AIM OF THE TASK: Beginning with the first line, please return the entries exactly through the line that contains "Task: Select the Data tab", and leave out all later lines.

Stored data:

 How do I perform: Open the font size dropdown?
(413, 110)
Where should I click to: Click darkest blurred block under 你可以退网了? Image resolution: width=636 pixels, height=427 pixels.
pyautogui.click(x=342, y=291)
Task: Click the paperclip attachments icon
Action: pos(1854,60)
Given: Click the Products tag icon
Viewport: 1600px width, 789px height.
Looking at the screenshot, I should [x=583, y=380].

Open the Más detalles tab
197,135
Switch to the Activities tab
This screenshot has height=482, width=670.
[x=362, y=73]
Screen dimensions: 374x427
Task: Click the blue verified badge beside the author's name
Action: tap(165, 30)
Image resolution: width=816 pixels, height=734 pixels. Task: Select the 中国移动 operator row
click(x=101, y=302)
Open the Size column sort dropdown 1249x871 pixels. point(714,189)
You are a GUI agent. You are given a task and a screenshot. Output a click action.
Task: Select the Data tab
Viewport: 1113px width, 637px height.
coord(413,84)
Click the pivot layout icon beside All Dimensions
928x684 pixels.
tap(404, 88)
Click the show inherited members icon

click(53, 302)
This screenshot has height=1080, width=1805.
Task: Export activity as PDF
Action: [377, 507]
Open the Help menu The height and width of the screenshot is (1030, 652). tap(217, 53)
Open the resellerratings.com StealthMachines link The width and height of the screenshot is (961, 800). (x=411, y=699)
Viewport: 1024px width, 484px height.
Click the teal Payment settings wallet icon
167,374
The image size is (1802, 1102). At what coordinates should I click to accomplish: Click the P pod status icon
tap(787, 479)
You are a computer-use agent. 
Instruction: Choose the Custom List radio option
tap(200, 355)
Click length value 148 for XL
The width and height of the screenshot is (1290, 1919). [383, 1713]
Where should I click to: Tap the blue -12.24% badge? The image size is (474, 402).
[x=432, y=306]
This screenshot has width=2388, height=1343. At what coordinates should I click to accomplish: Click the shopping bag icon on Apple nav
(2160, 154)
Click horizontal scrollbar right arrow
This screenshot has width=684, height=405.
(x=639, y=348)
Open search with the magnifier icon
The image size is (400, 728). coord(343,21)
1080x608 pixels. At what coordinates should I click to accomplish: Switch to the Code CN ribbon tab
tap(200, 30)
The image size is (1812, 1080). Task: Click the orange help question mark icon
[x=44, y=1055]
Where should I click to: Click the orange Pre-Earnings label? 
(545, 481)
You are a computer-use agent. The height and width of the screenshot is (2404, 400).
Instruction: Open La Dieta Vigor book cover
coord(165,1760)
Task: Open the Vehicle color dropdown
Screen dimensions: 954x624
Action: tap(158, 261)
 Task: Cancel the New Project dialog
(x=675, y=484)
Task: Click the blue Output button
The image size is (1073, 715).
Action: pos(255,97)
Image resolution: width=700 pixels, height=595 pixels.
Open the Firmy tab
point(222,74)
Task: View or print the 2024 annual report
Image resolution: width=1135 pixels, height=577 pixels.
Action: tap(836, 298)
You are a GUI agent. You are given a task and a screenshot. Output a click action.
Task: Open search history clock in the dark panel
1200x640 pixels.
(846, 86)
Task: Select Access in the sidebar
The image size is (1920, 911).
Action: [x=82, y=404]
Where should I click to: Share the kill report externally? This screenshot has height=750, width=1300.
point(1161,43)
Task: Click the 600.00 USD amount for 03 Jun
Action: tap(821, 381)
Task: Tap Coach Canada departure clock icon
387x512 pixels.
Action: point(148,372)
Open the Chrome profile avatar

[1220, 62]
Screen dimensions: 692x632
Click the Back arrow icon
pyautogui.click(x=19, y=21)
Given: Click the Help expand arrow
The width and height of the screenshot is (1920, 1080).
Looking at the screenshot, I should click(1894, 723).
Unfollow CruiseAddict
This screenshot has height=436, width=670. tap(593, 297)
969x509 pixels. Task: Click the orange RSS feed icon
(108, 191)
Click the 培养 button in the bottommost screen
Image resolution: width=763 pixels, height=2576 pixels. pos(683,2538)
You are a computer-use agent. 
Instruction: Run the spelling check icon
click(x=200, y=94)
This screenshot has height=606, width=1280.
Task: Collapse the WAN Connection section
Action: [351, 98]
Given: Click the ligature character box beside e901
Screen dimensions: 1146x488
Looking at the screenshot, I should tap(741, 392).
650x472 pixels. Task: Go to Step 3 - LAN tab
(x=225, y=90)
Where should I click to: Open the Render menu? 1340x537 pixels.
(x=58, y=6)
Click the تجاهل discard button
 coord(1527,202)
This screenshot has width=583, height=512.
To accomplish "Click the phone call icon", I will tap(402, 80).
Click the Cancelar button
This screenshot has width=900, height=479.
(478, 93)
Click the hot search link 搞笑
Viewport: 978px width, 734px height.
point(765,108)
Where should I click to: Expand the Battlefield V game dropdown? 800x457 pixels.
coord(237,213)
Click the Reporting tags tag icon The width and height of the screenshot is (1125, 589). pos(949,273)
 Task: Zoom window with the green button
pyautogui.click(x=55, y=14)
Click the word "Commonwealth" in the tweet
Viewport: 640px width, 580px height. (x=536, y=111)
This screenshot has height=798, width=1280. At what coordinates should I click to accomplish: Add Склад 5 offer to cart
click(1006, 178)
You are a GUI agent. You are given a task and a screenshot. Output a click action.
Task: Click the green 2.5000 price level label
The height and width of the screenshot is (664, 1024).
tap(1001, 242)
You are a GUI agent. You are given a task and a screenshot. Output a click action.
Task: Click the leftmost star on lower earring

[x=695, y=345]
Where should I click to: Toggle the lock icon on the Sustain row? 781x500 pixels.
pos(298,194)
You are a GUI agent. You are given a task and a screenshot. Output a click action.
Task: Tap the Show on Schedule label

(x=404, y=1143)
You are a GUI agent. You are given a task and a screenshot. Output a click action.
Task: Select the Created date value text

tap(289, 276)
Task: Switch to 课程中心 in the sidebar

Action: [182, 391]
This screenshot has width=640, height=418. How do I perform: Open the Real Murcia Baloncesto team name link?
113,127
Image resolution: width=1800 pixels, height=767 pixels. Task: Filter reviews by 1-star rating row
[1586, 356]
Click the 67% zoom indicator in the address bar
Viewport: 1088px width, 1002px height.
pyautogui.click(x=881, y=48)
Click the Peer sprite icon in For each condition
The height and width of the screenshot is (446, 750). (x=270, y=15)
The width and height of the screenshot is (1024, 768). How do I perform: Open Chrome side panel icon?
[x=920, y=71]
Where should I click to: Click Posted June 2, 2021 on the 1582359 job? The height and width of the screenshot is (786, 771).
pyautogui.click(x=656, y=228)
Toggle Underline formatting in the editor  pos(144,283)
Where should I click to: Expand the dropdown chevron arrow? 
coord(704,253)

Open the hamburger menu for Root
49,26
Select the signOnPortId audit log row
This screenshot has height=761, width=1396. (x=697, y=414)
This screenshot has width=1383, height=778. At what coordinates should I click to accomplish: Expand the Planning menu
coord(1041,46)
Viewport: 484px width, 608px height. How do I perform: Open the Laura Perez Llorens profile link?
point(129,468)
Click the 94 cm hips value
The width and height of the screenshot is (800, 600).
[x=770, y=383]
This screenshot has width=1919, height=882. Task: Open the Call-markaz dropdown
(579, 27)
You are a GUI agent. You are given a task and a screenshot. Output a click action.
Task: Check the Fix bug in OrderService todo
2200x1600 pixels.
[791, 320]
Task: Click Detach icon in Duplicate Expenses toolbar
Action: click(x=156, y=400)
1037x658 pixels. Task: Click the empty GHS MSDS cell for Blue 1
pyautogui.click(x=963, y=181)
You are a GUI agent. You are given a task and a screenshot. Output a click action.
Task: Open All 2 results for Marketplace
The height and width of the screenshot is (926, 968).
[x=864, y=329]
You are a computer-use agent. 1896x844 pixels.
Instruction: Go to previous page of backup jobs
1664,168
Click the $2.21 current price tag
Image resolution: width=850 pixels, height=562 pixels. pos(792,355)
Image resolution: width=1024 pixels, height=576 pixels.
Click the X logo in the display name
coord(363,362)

RESULT OF THE EXERCISE:
 How do I perform: Open the font size dropdown?
(413, 110)
Where should I click to: Click darkest blurred block under 你可以退网了? Image resolution: width=636 pixels, height=427 pixels.
pyautogui.click(x=342, y=291)
Task: Click the paperclip attachments icon
Action: pos(1854,60)
Given: Click the Products tag icon
Viewport: 1600px width, 789px height.
Looking at the screenshot, I should [x=583, y=380].

Open the Más detalles tab
197,135
Switch to the Activities tab
This screenshot has height=482, width=670.
[x=362, y=73]
Screen dimensions: 374x427
Task: Click the blue verified badge beside the author's name
Action: tap(165, 30)
Image resolution: width=816 pixels, height=734 pixels. Task: Select the 中国移动 operator row
click(x=101, y=302)
Open the Size column sort dropdown 1249x871 pixels. point(714,189)
You are a GUI agent. You are given a task and a screenshot. Output a click action.
Task: Select the Data tab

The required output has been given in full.